2023-06-20 14:33:20.588580: I tensorflow/core/common_runtime/gpu/gpu_device.cc:1532] Created device /job:localhost/replica:0/task:0/device:GPU:0 with 1661 MB memory:  -> device: 0, name: NVIDIA GeForce RTX 3050 Ti Laptop GPU, pci bus id: 0000:01:00.0, compute capability: 8.6
INFO: TfLiteFlexDelegate delegate: 6 nodes delegated out of 24 nodes with 4 partitions.
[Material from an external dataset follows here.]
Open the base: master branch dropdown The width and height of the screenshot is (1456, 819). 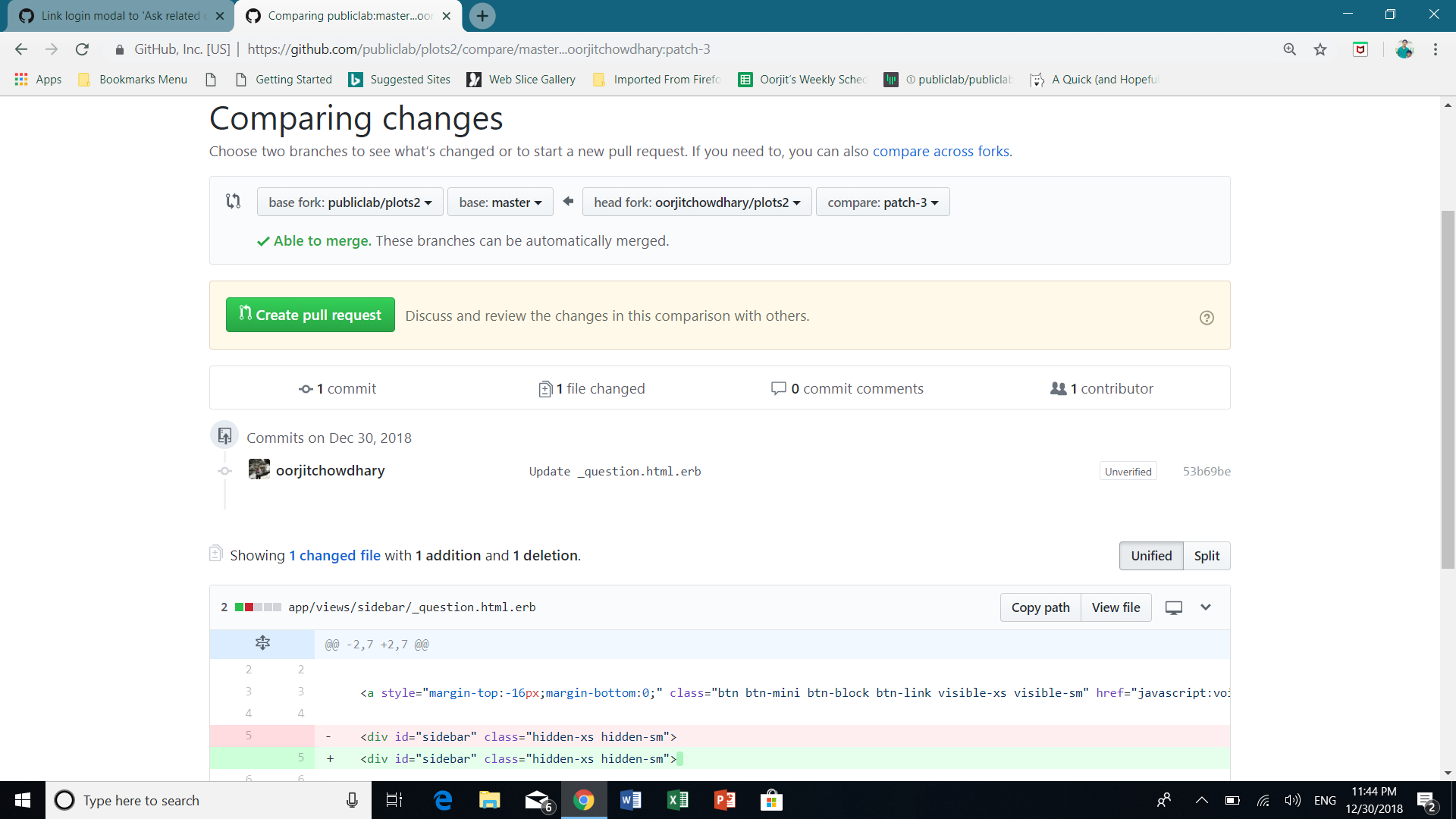coord(500,202)
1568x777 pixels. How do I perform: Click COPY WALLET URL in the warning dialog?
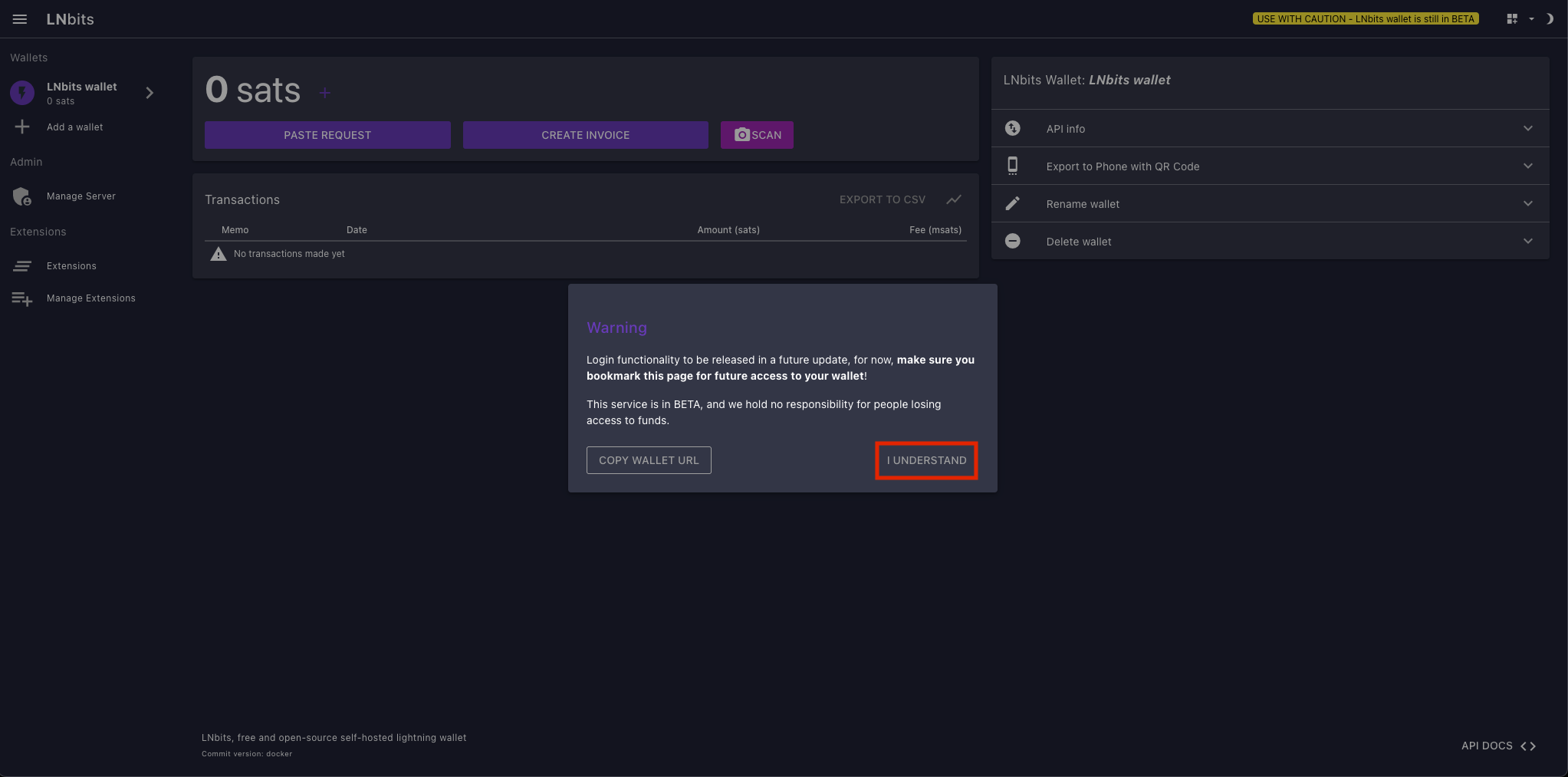[x=648, y=459]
INFO: Created TensorFlow Lite XNNPACK delegate for CPU.
Environment Mean Absolute Error % 11.26
Environment Max Error % 25.1
2023-06-20 14:33:20.998669: I tensorflow/core/common_runtime/gpu/gpu_device.cc:1532] Created device /job:localhost/replica:0/task:0/device:GPU:0 with 1661 MB memory:  -> device: 0, name: NVIDIA GeForce RTX 3050 Ti Laptop GPU, pci bus id: 0000:01:00.0, compute capability: 8.6
Environment Mean Absolute Error % 12.37
Environment Max Error % 46.32
2023-06-20 14:33:21.203933: I tensorflow/core/common_runtime/gpu/gpu_device.cc:1532] Created device /job:localhost/replica:0/task:0/device:GPU:0 with 1661 MB memory:  -> device: 0, name: NVIDIA GeForce RTX 3050 Ti Laptop GPU, pci bus id: 0000:01:00.0, compute capability: 8.6
Environment Mean Absolute Error % 24.12
Environment Max Error % 47.07
2023-06-20 14:33:21.406470: I tensorflow/core/common_runtime/gpu/gpu_device.cc:1532] Created device /job:localhost/replica:0/task:0/device:GPU:0 with 1661 MB memory:  -> device: 0, name: NVIDIA GeForce RTX 3050 Ti Laptop GPU, pci bus id: 0000:01:00.0, compute capability: 8.6
Environment Mean Absolute Error % 16.9
Environment Max Error % 38.34
2023-06-20 14:33:21.607501: I tensorflow/core/common_runtime/gpu/gpu_device.cc:1532] Created device /job:localhost/replica:0/task:0/device:GPU:0 with 1661 MB memory:  -> device: 0, name: NVIDIA GeForce RTX 3050 Ti Laptop GPU, pci bus id: 0000:01:00.0, compute capability: 8.6
Environment Mean Absolute Error % 12.91
Environment Max Error % 29.52
2023-06-20 14:33:21.806206: I tensorflow/core/common_runtime/gpu/gpu_device.cc:1532] Created device /job:localhost/replica:0/task:0/device:GPU:0 with 1661 MB memory:  -> device: 0, name: NVIDIA GeForce RTX 3050 Ti Laptop GPU, pci bus id: 0000:01:00.0, compute capability: 8.6
Environment Mean Absolute Error % 5.7
Environment Max Error % 12.68

The model, and validation jpg(s) are saved to the main directory of project. The digital twin model folder will be called, LIC101.AiPV and will hold the .h5 and .tflite model files, as well as the proof of validation charts saved as jpgs.

Bump Test

A bump test of the digital twin will also automatically execute after the digital twin validations. The bump test, is where the model is put through a series of step changes to see how the system responds to the agent's output. In this example, and in Step 3, we will train a DQN agent to control the level via LIC101.MV control valve output. Prior to initiating Step 3, it is necessary to understand that the model will actually respond to the agents handle, in this case LIC101.MV.

In the above figure, it can be seen that the digital twin bump test does show that the model responds (AiPV) to the agents handle, LIC101.MV (AiMV).